◆ Excerpt provided ◆

💼 JobScraper: Automated Job Data Pipeline

Overview

JobScraper is a web scraping and data pipeline project designed to automatically extract job postings from the TOPCV website (a website that posts job listings in Vietnam). The extracted data is cleaned, transformed, and stored in a structured database for easy querying and analysis. This project provides insights into the current job market and can be extended for data visualization and reporting purposes.

🏆 Achievements

Stored new jobs daily in the PostgreSQL database to keep an updated repository.
Cleaned the 'job_name' and 'salary' columns to enhance query performance and ensure accurate data retrieval.
Created a 'due_date' column to facilitate easy tracking of job deadlines.
Utilized a stored procedure to update the 'deadline' column daily, for example, changing 'Còn 24 ngày để ứng tuyển' to 'Còn 23 ngày để ứng tuyển' the following day.

📕 Table Of Contents

⚙️ Local Setup
💻 Deployment
📝 Technical Documentation

⚙️ Local Setup

Prerequisites

Install Docker for running Airflow.
Install Python.
Install PostgreSQL.

(Entries from a dataset)
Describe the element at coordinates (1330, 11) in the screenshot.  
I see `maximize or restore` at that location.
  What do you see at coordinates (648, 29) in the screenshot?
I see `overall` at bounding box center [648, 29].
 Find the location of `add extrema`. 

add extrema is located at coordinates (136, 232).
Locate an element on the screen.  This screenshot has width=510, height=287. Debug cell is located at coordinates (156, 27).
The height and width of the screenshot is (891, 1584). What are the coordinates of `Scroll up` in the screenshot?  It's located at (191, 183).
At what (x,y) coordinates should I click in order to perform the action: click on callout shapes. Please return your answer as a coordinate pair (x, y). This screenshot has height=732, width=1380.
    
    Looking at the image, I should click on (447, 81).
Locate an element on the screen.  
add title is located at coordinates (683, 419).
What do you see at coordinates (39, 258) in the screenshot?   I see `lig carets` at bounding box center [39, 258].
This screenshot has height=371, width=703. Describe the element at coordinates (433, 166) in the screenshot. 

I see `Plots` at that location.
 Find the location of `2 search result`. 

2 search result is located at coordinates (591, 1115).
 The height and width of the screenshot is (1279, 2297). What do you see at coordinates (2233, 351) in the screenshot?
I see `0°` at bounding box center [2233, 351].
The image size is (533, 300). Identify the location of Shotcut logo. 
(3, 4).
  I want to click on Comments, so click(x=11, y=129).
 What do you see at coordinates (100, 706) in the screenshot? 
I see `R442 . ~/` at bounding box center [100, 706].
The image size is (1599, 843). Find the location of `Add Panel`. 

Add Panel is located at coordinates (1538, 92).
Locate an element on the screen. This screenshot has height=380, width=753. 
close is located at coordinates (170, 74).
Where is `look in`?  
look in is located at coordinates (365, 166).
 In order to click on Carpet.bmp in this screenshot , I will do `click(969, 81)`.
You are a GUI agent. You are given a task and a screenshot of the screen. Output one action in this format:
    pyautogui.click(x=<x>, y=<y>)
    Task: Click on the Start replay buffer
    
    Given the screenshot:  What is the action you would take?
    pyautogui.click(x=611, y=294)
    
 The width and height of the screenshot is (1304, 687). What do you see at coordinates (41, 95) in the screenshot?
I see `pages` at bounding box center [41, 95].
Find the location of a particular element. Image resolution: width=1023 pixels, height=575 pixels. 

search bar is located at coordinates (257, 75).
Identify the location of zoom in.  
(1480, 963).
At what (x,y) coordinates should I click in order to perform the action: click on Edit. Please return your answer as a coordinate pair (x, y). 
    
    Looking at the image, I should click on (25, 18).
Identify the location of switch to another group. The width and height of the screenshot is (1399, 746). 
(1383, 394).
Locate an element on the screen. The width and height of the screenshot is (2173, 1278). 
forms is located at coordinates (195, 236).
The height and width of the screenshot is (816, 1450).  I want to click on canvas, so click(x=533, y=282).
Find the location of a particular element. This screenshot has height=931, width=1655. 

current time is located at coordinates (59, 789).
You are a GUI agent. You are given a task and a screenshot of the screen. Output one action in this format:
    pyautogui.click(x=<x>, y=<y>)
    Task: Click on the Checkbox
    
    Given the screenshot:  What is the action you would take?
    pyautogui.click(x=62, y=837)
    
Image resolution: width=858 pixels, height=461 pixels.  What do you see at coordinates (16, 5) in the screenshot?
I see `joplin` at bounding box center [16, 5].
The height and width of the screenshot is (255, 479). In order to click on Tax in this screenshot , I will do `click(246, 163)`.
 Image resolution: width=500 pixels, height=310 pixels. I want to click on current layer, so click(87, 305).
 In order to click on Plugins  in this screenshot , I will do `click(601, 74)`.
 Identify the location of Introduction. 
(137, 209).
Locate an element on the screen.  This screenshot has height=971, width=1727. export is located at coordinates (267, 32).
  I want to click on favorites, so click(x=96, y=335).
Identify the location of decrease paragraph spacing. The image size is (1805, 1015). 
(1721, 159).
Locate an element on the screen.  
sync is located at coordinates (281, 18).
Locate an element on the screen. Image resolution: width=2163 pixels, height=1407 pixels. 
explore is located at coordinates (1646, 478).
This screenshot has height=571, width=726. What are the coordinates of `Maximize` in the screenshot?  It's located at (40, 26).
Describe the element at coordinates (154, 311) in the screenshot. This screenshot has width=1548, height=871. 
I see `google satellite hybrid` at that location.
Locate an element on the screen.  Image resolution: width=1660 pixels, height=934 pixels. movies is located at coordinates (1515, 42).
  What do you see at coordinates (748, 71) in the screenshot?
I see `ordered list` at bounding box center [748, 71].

◆ What needs to be done ◆
Write what comes next in the JobScraper project description, starting after its last line. The items play no part in the work here.

◆ The result ◆
Clone, fork, or download this GitHub repository on your local machine using the following command:

git clone https://github.com/lnynhi02/web-scraping-etl-pipeline.git

Project Structure

web-scraping-etl-pipeline/
├── airflow/
│   ├── dags/
│   │   └── topcv_flow.py
│   └── Dockerfile
├── config/
│   └── config.ini
├── pipelines/
│   ├── create_table.py
│   ├── topcv_pipeline.py
│   └── utils.py
├── tmp/
│   ├── last_processed_time.json
│   └── postgres_query.sql
├── .env
├── docker-compose.yaml
└── requirements.txt

Directory Breakdown

airflow/: Contains dags/topcv_flow.py, which holds the DAG responsible for orchestrating the TopCV-related workflow. The Dockerfile builds a custom image based on apache/airflow:2.8.0, setting up the Airflow environment and installing Python dependencies. It also installs necessary system libraries, along with tools like pyvirtualdisplay, playwright, and Chromium for browser-based tasks. This setup is tailored for running Airflow workflows that involve web scraping or automated browser interactions.
config/: Contains config.ini, which includes the configuration for your PostgreSQL database. Please change the values of the database and password to your own credentials.
pipelines/: Contains all the core tasks of the pipeline:
- create_table.py: Script for creating PostgreSQL tables.
- utils.py: Functions such as clean_title, clean_salary, transform_salary, and calculate_dates for data cleaning and transformation.
- topcv_pipeline.py: Uses functions from utils.py to clean and process job data scraped from the web.
tmp/:
- last_processed_time.json: Stores the timestamp of the last processed job.
- postgres_query.sql: Holds the SQL INSERT statements for each job. These files help track processed jobs and insert scraped data into PostgreSQL.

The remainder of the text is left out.